Raymond Richman - Jesse Richman - Howard Richman
Richmans' Trade and Taxes Blog
China's Currency Devaluation in Perspective
This blog post is an exercise in the important art of pointing out the obvious. China's devaluation versus the dollar in August, which shook world markets, was very modest in comparison with the enormous rise of the dollar versus world currencies over the last year. China's devaluation is unlikely a sign of massive weakness. More likely a modest recognition that by staying tied to the dollar China was forcing its currency into an unreasonable stratosphere. As Europe, Japan, and much of the developing world have devalued massively against the dollar, CNY exchange rates were pulled into uncompetitive territory with us. An irony of China's insistence on pegging its currency to the dollar is that this has made China vulnerable to the same hugely out-of-whack exchange rates that continue to undermine U.S. economic competitiveness. Two maps from CNN show this.

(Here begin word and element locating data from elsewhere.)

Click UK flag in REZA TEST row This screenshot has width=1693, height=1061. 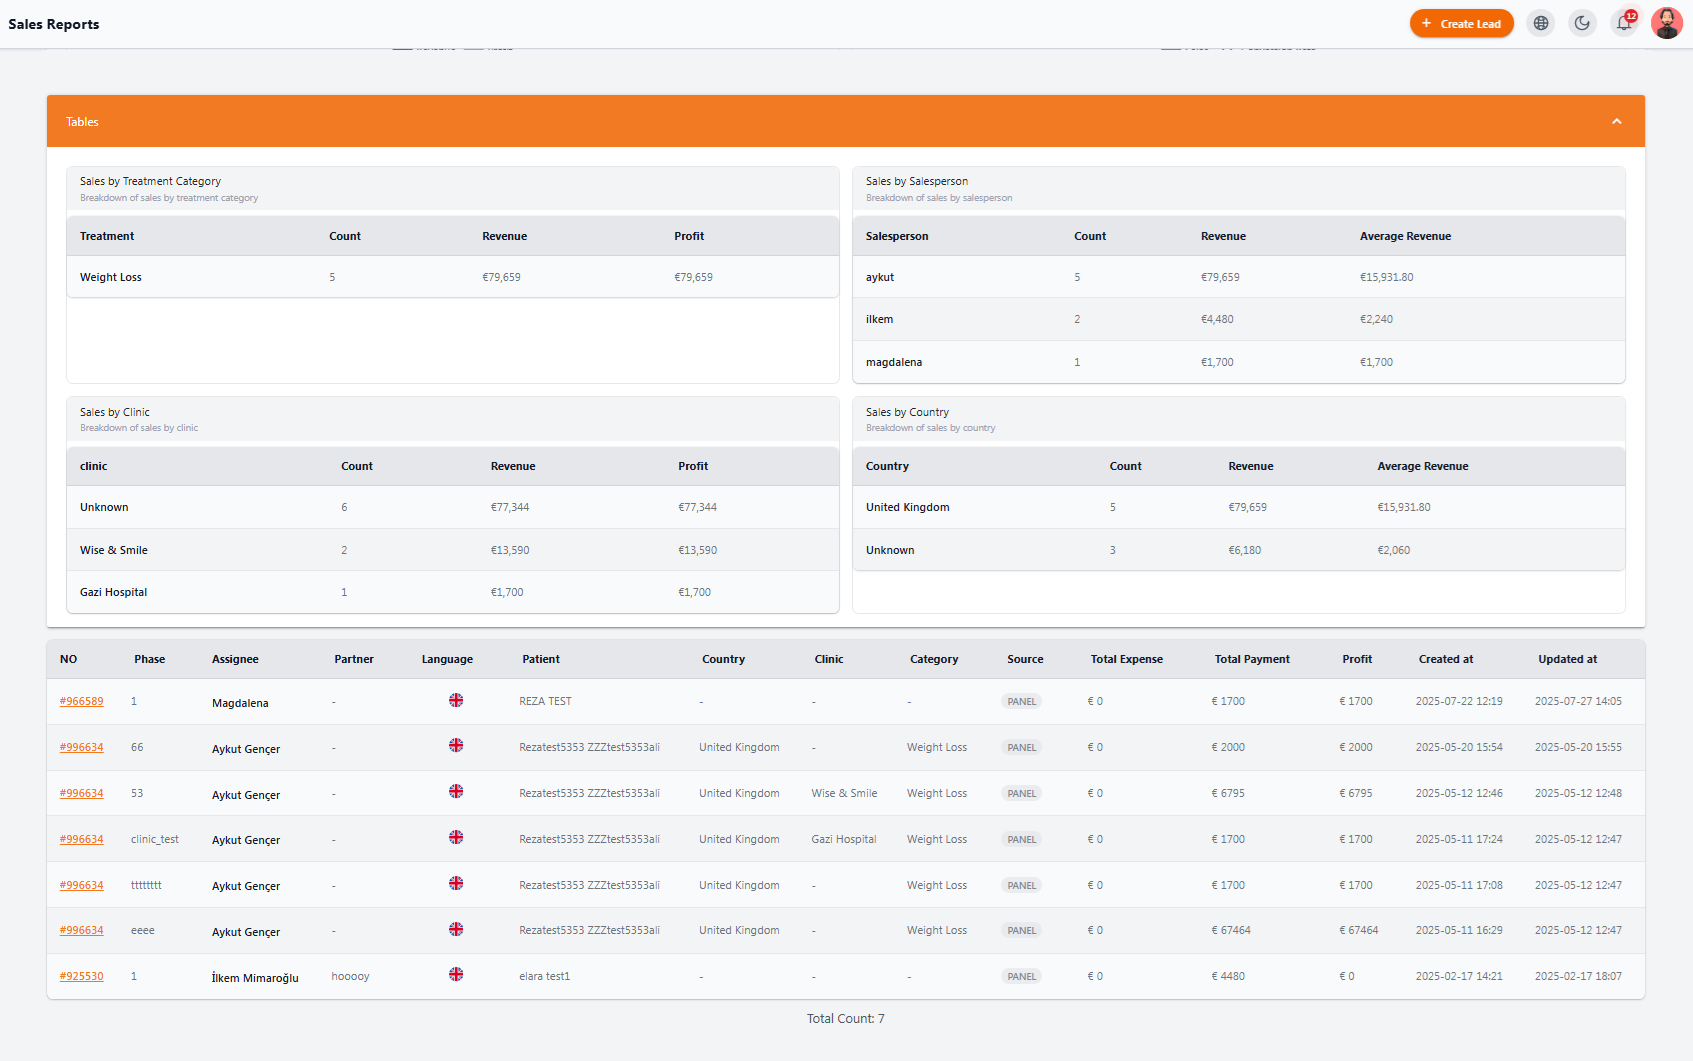456,700
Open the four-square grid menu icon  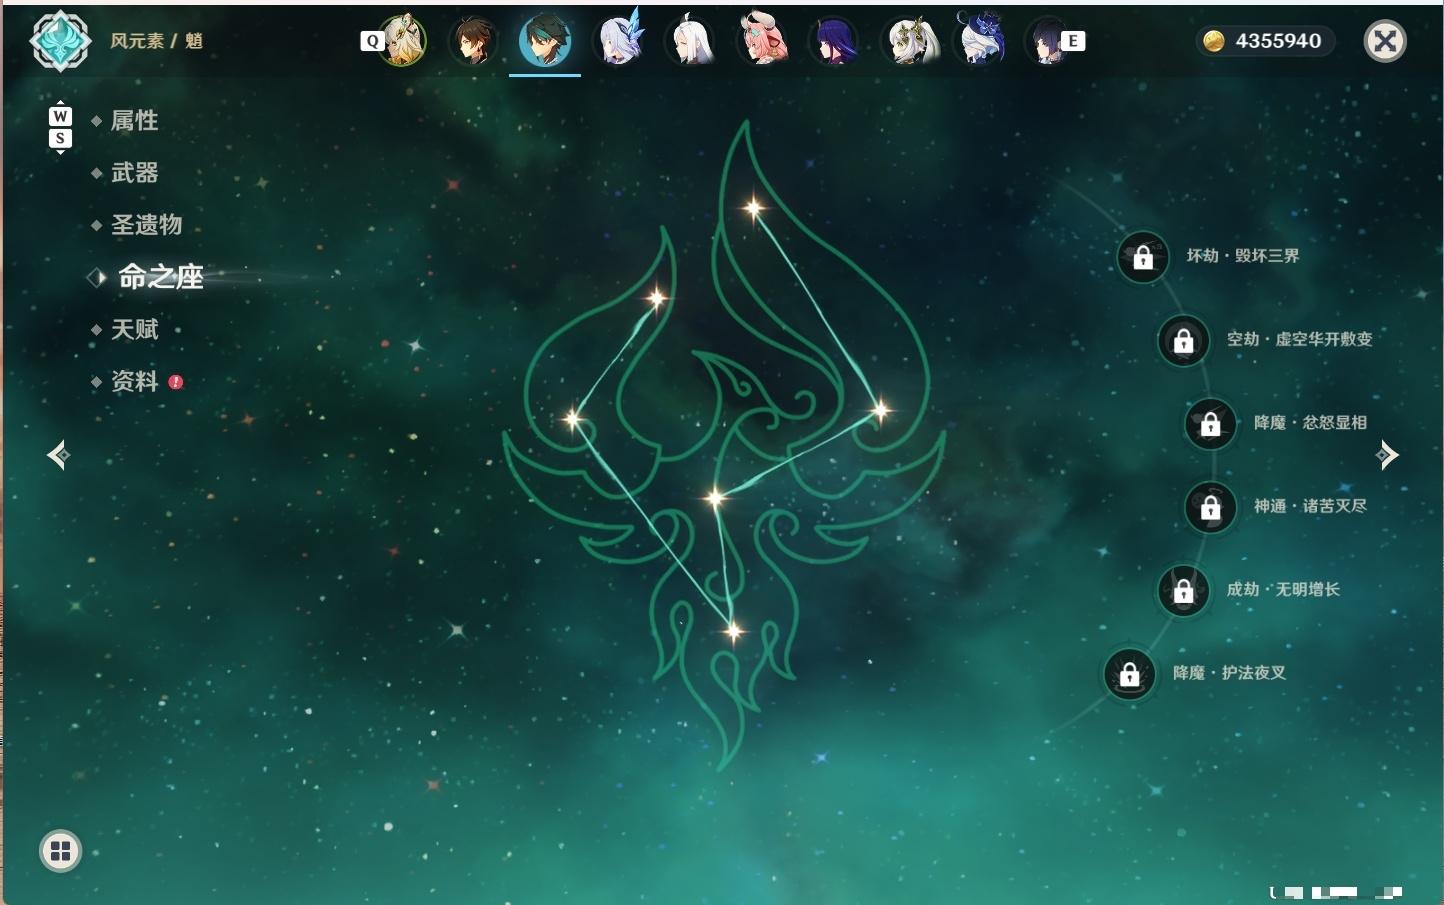pos(60,851)
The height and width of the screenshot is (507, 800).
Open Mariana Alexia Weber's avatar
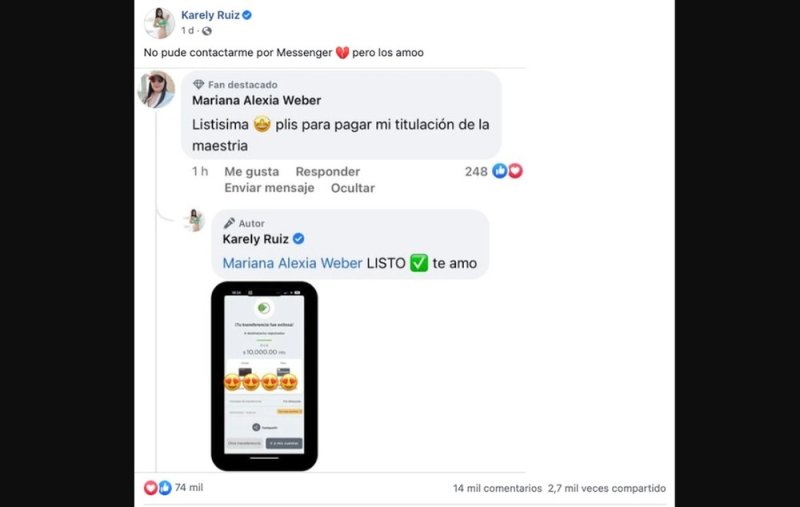[157, 89]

The first map shows gains by the US Dollar versus world currencies year over year. The dollar is up by more than ten percent against every currency except the Yuan and the Pound. And the gain versus the Yuan is the most modest of any.
By pegging to the rapidly appreciating dollar, China has faced major currency appreciation versus almost all major currencies. Little wonder China's exports (like America's) have suffered.